O sr. ministro no seu projecto do codigo tinha estabelecido que os herdeiros do defunto seriam obrigados a pagar os suffragios que elle tivesse deixado em testamento, e os que fossem de uso e costume; confirmado pela constituição do bispado, como se pôde ver no artigo 2:289.° do seu projecto do codigo civil. A commissão porém no artigo 2:111°' não admittiu o pagamento obrigatorio senão dos deixados em' testamento.
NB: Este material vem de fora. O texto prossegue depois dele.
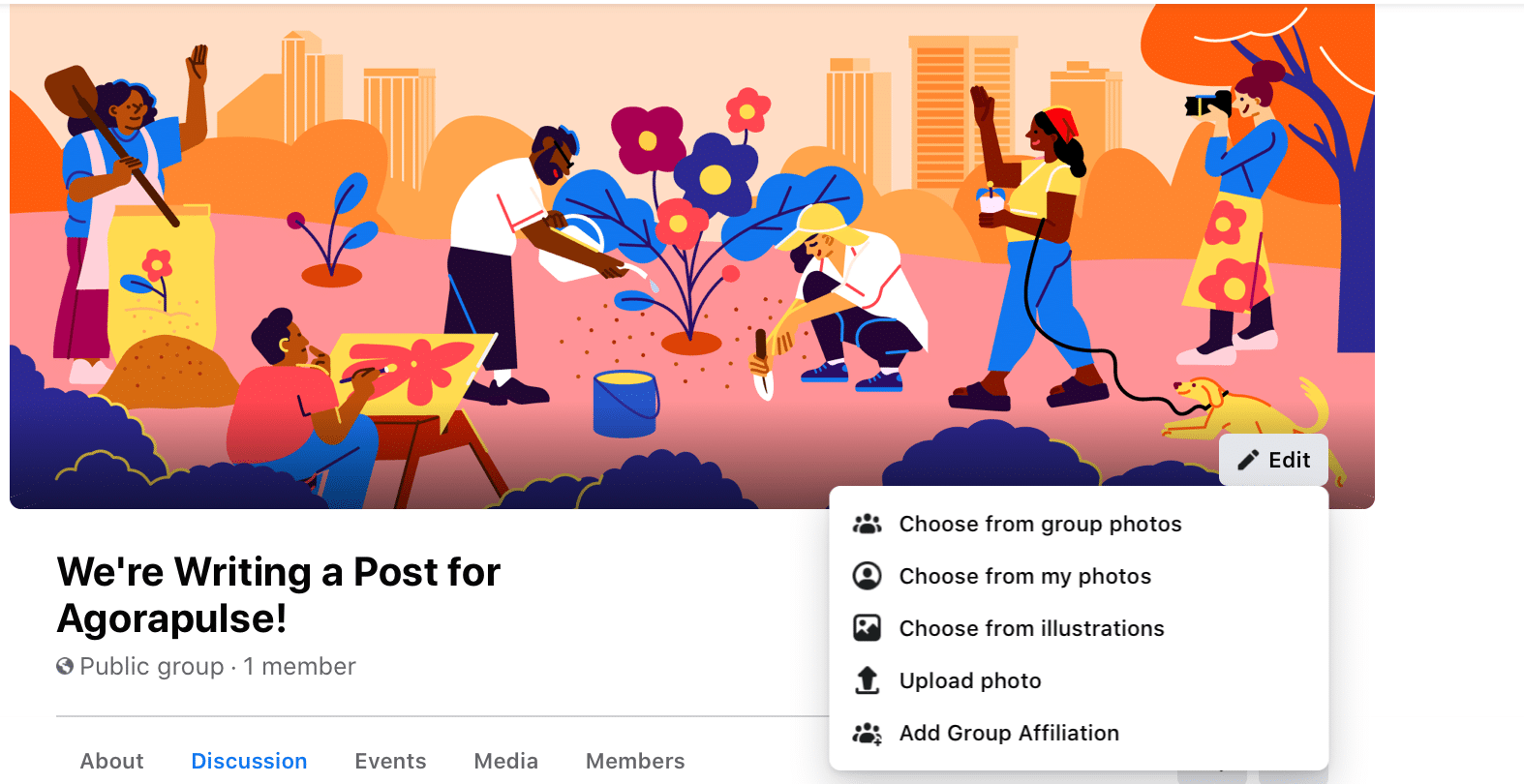This screenshot has width=1524, height=784.
Task: Click the upload arrow icon
Action: click(867, 680)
D'esta legislação é claro que alguns pares nos ficavam prejudicados em suas congruas, e que deviam ser indemnisados do prejuizo nas parochias em que havia similhante uso e costume.

O que acabo de dizer a favor das parochias prejudicadas entendeu muito bem a commissão revisora, assim como entendeu que facil seria resarcir o desfalque nas congruas arbitradas.

Nem ella nem eu queriamos prejudicar aquelles que tão laboriosamente cavam na vinha do Senhor e servem a patria.

Não tratámos agora, sr. presidente, de apreciar qual d'estas duas doutrinas é preferivel, se a da commissão consignada no artigo 2:116.º do codigo, se a do sr. ministro exposta no artigo 2:289.º, porque nem esta é a occasião, nem este o logar proprio para isso; se o fóra, eu teria boas rasões para provar que a doutrina da commissão revisora é preferivel á do projecto.

E que remedios procurou o sr. ministro para curar este mal? Publicou as duas famosas portarias de 6 de fevereiro e 27 de abril. Vejamos o que n'ellas ordenou.

No dia 6 de fevereiro do corrente anno, dizia, que tendo de principiar a execução do codigo civil no dia 22 de março, e sendo-os parochos prejudicados com o artigo 2:ll6.°, porque dispensava os freguezes de pagarem os officios que não estivessem ordenados nos testamentos, mandava aos prelados diocesanos que informassem qual era. 0 prejuizo que soffria cada um dos parochos da sua diocese por este motivo, procurando a média do rendimento dos suffragios de uso e costume durante os ultimos cinco annos; e recommendava aos prelados que se houvessem com toda a exactidão e urgencia, a fim de se tomarem as medidas que o sr. ministro dizia que haviam de ser justas e adequadas.

Na portaria de 27 de abril o sr. ministro da justiça depois de varios considerandos de que logo me occuparei, suspendeu ou dá por suspenso o artigo 2:116.º do codigo civil, para a execução do qual queria as informações e as medidas justas e adequadas, porque queria indemnisar os parochos do prejuizo que lhes viria da execução do artigo.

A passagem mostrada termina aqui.